The transformative power of computer software is everywhere, from the smartphone apps that connect the world to the laptop programs that simplify daily tasks at work and home to the software hidden inside physical objects like automobiles and pacemakers that is crucial for their safe operation. However, the growing ubiquity of software has a dark side: when it misbehaves, the consequences can now range from the merely annoying, like computer crashes, to the disastrous, like car crashes.
University of Pennsylvania computer scientists are joining in one of the National Science Foundation’s flagship research initiatives, known as “Expeditions in Computing: The Science of Deep Specification,” or DeepSpec.

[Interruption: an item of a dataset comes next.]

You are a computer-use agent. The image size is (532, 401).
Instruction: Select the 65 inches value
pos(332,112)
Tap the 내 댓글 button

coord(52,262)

The goal is to develop a better, more comprehensive way of approaching software design that will help eliminate bugs and vulnerabilities before they endanger users or become targets for hackers.
Funded by a $10-million, five-year grant from the National Science Foundation, the researchers plan to develop integrated tools for working with “specifications,” which are mathematical descriptions of a computer program’s desired and allowed behaviors.
The expedition also aims to integrate new approaches to specifications with the way computer science is taught.
Computer science researchers have made striking progress in the fight against bugs in the past two decades, and building those findings into the training of the next generation of programmers and engineers could reshape how the tech industry ensures its products do what they are supposed to.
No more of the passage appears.